:: Records supplied ::
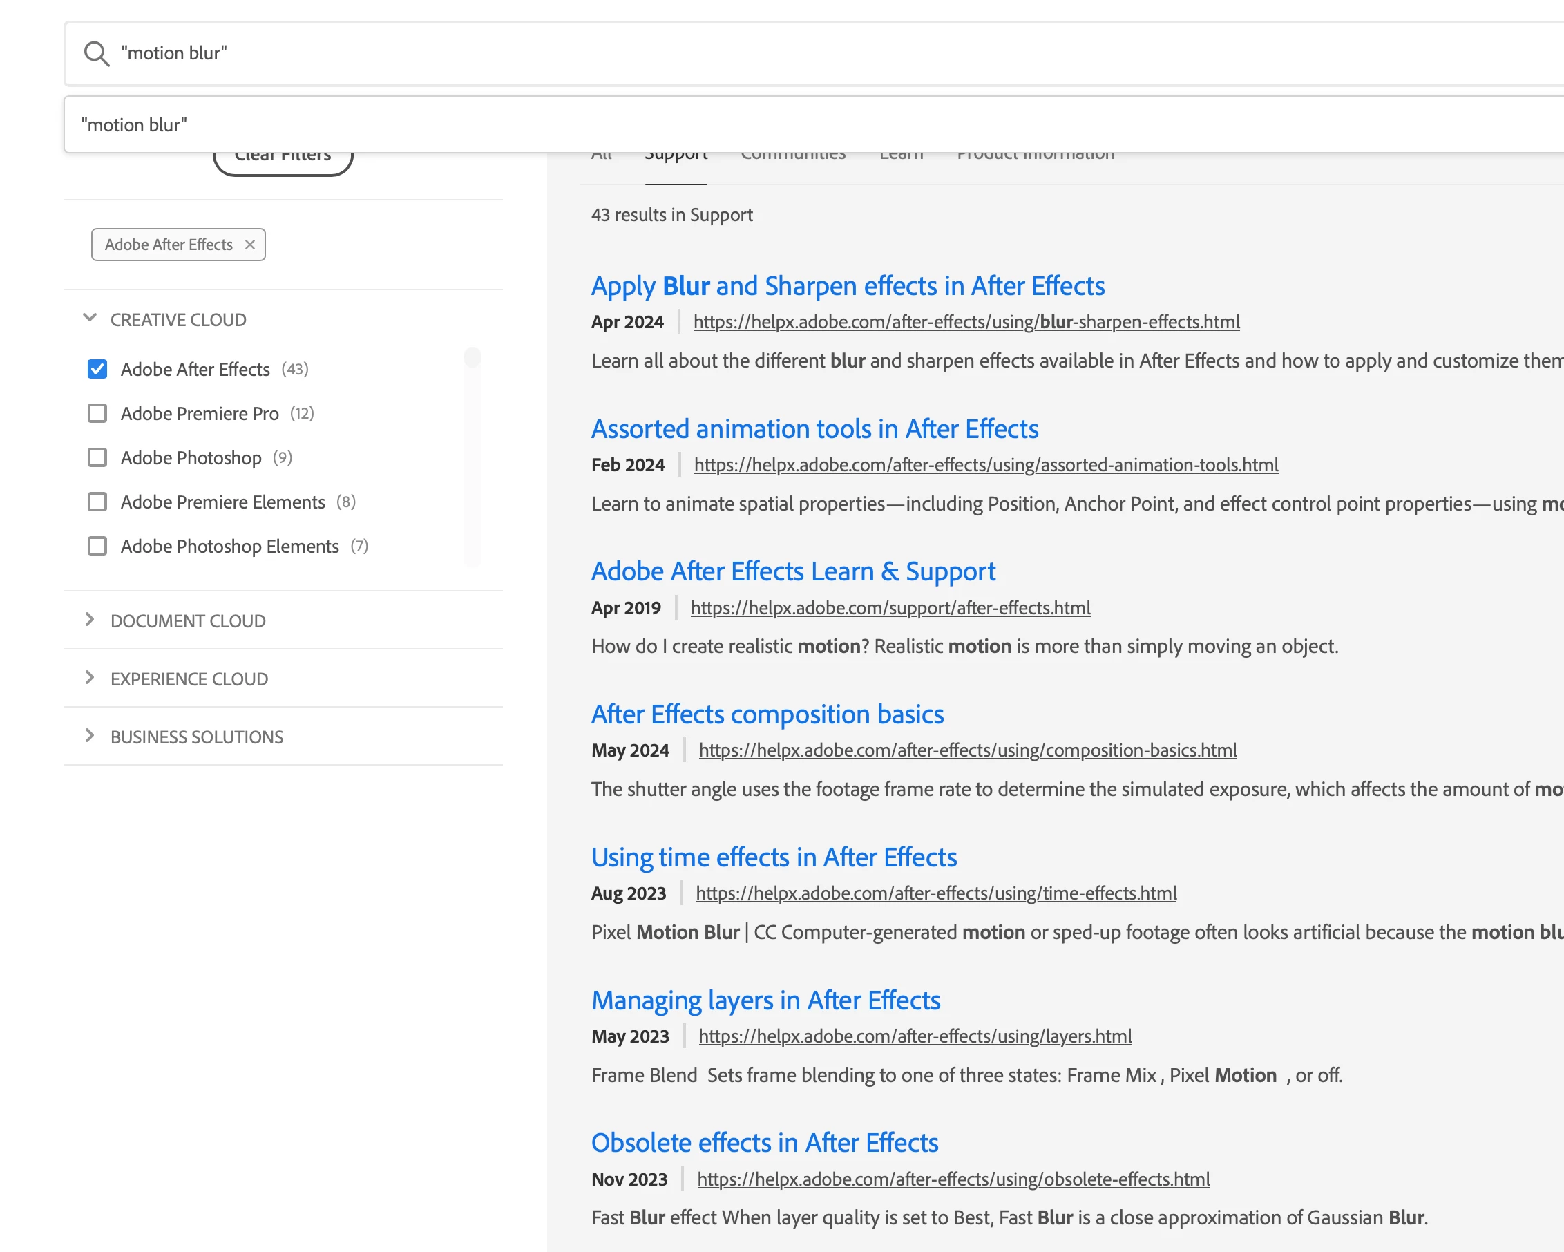Screen dimensions: 1564x1252
Task: Open the Assorted animation tools result
Action: tap(814, 429)
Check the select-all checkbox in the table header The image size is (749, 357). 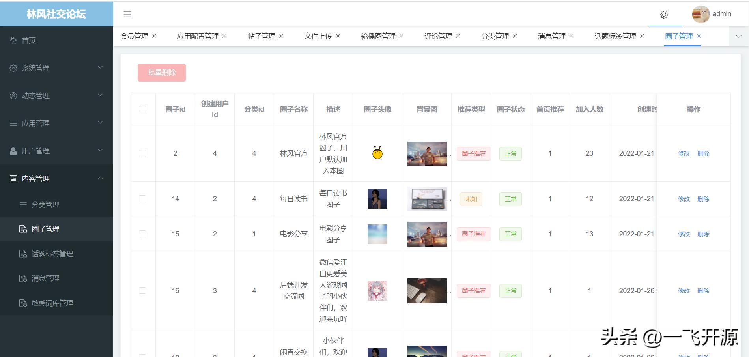coord(142,109)
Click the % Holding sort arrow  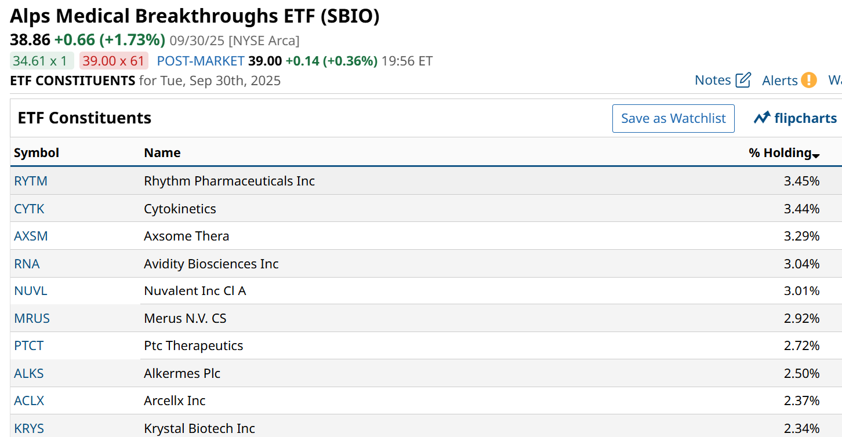click(816, 155)
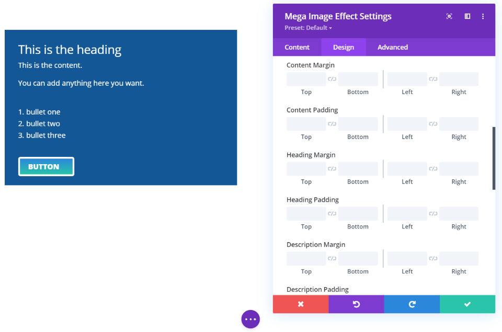The width and height of the screenshot is (502, 332).
Task: Click the expand modal fullscreen icon
Action: 449,17
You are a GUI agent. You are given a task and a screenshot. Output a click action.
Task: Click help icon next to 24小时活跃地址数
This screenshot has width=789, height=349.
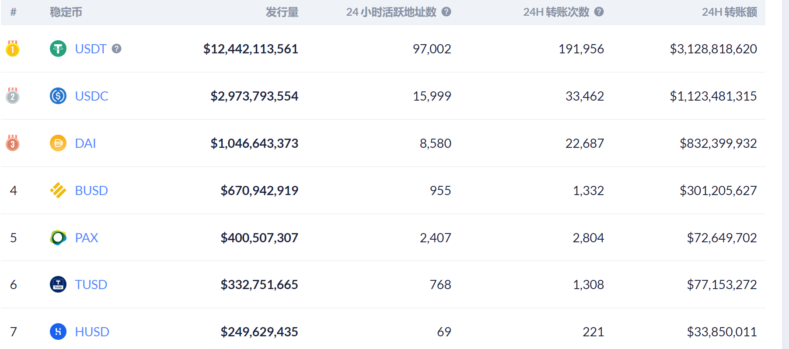(446, 12)
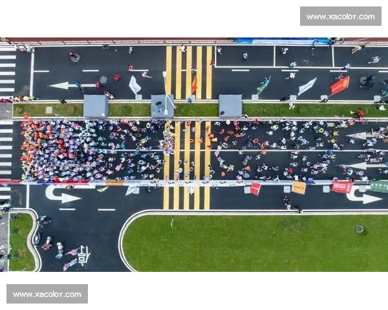Click the red banner at the lower-right barrier

341,187
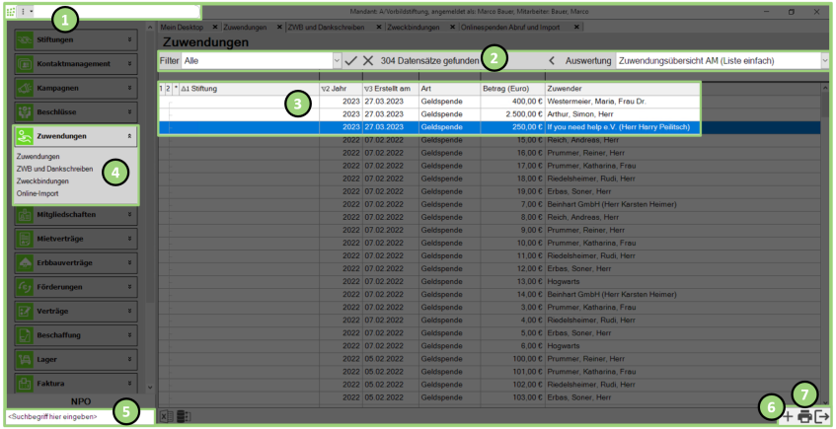Click the plus icon to add record
Viewport: 836px width, 429px height.
click(787, 416)
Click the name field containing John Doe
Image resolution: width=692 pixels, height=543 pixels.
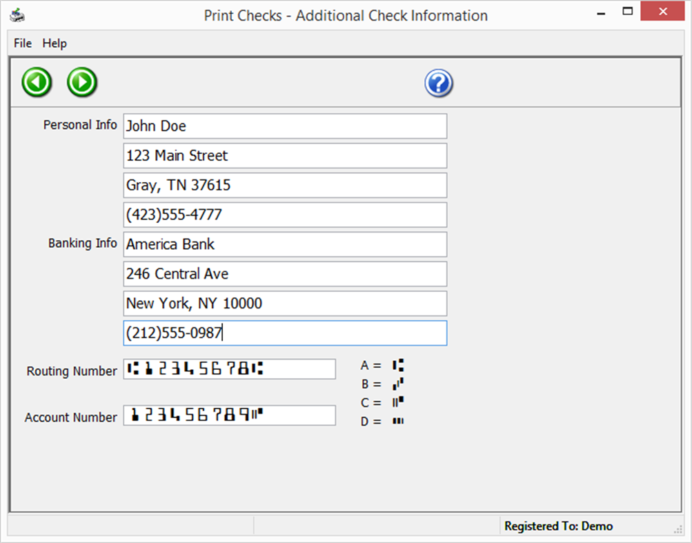[285, 126]
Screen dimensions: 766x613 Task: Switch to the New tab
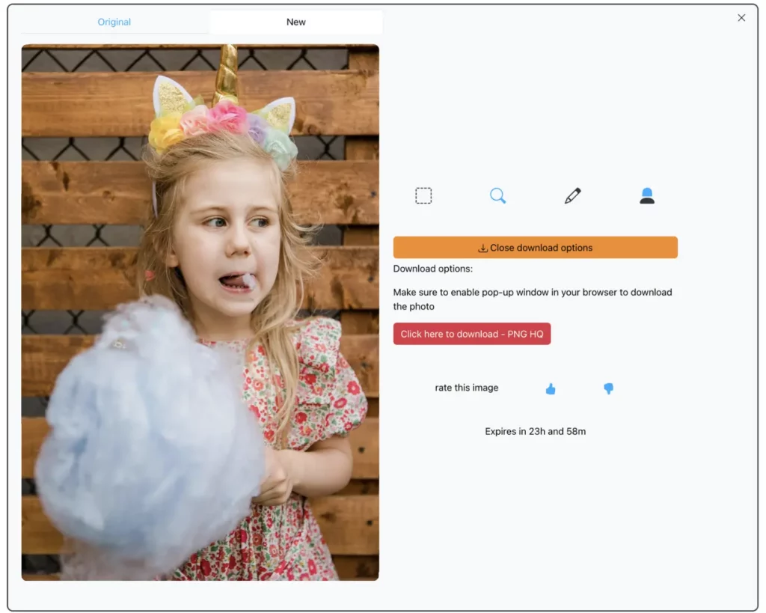[295, 22]
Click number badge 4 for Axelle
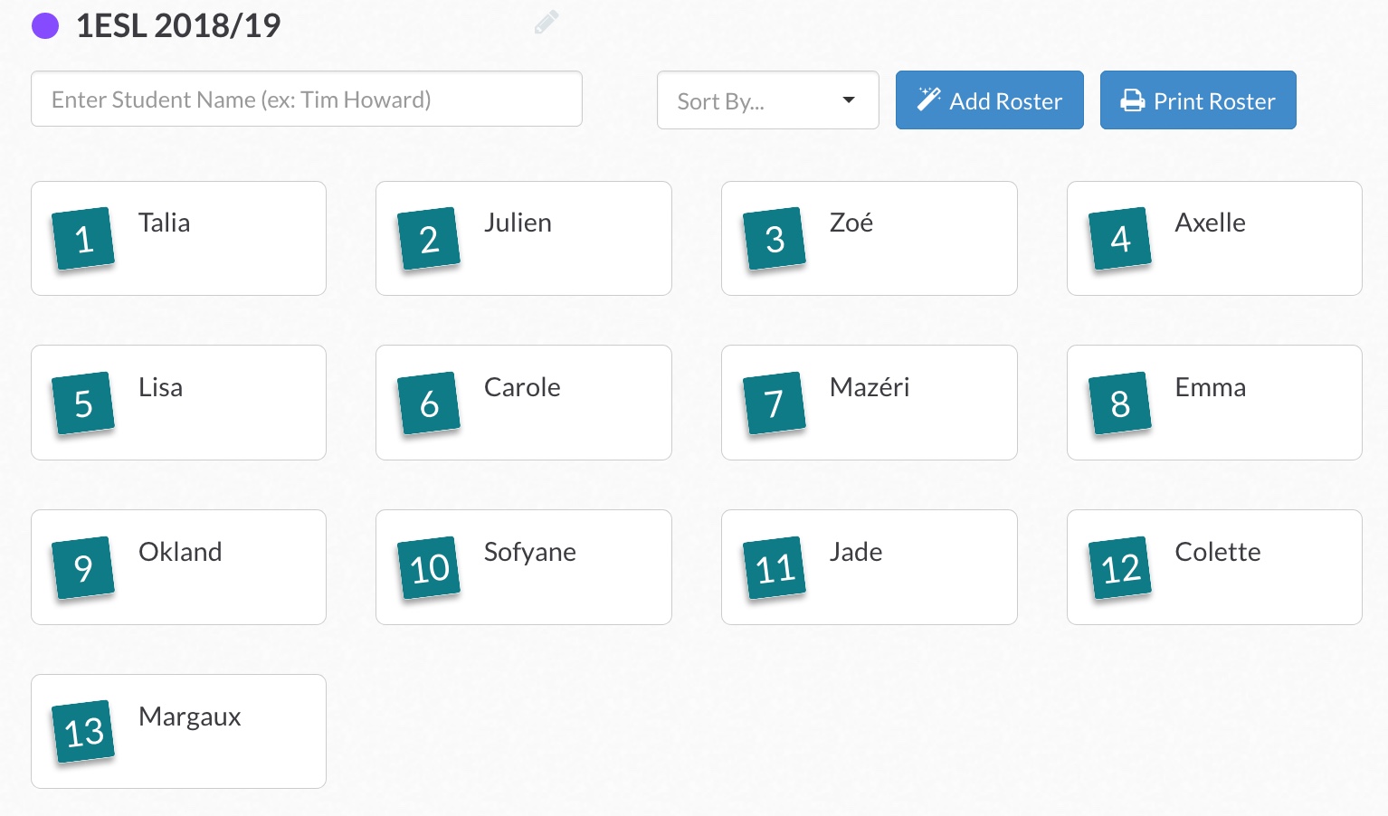 tap(1120, 239)
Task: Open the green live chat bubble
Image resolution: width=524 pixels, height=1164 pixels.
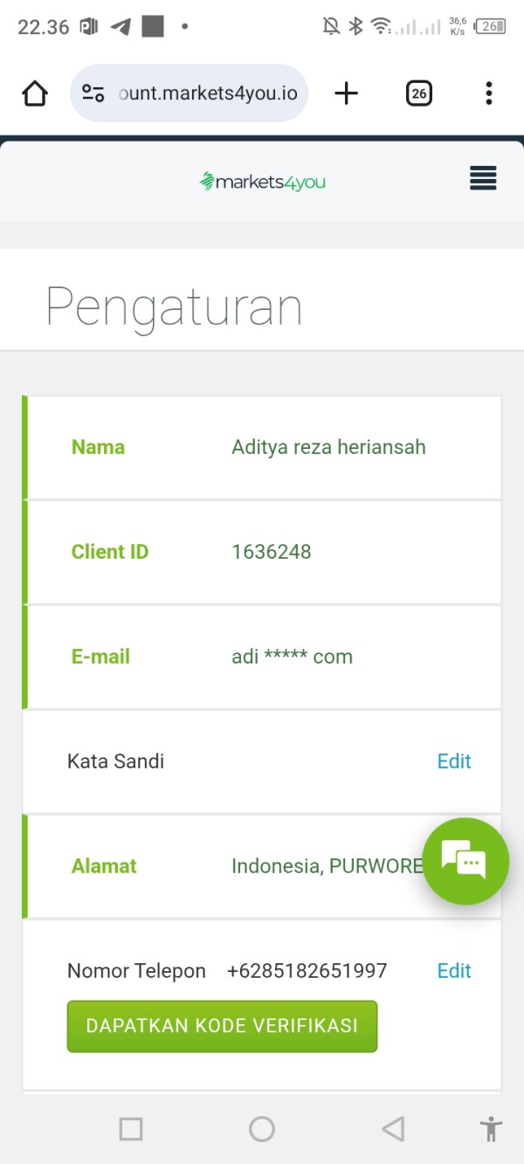Action: click(x=465, y=861)
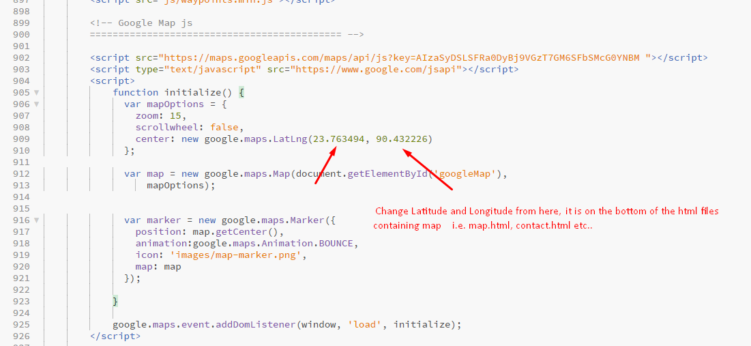The image size is (751, 346).
Task: Click the closing script tag on line 926
Action: click(115, 336)
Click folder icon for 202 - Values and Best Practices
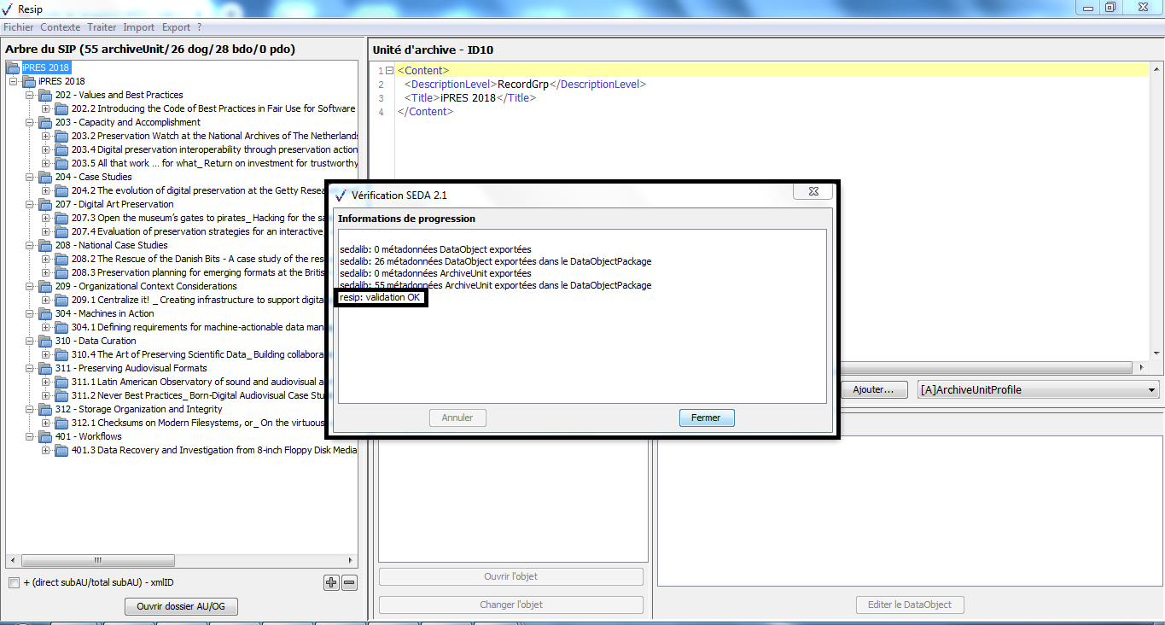 pos(45,95)
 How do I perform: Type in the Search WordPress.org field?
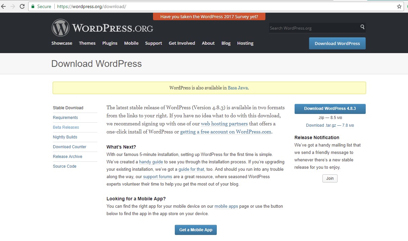coord(314,28)
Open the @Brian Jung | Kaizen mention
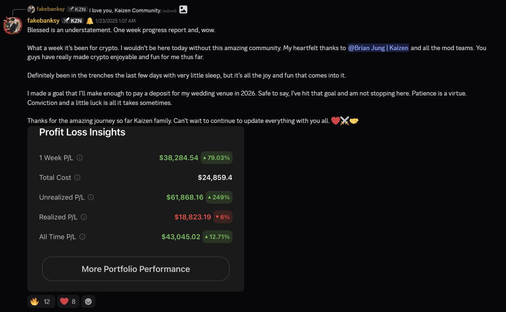 tap(378, 48)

:: Aim of the exercise ::
Copy out the rows above in the part that opens with the line containing "Click the name field containing John Doe" and closes with the line containing "tap(1120, 239)", offsetting every coordinate in the answers by adding 45 and keeping all other text unchanged. Leave the pictures out.

:: Response below ::
Click the name field containing John Doe
Image resolution: width=692 pixels, height=543 pixels.
[330, 171]
Screen dimensions: 766x613 Task: Switch to the New tab
[340, 67]
Click number badge 4 for Axelle
 tap(1165, 284)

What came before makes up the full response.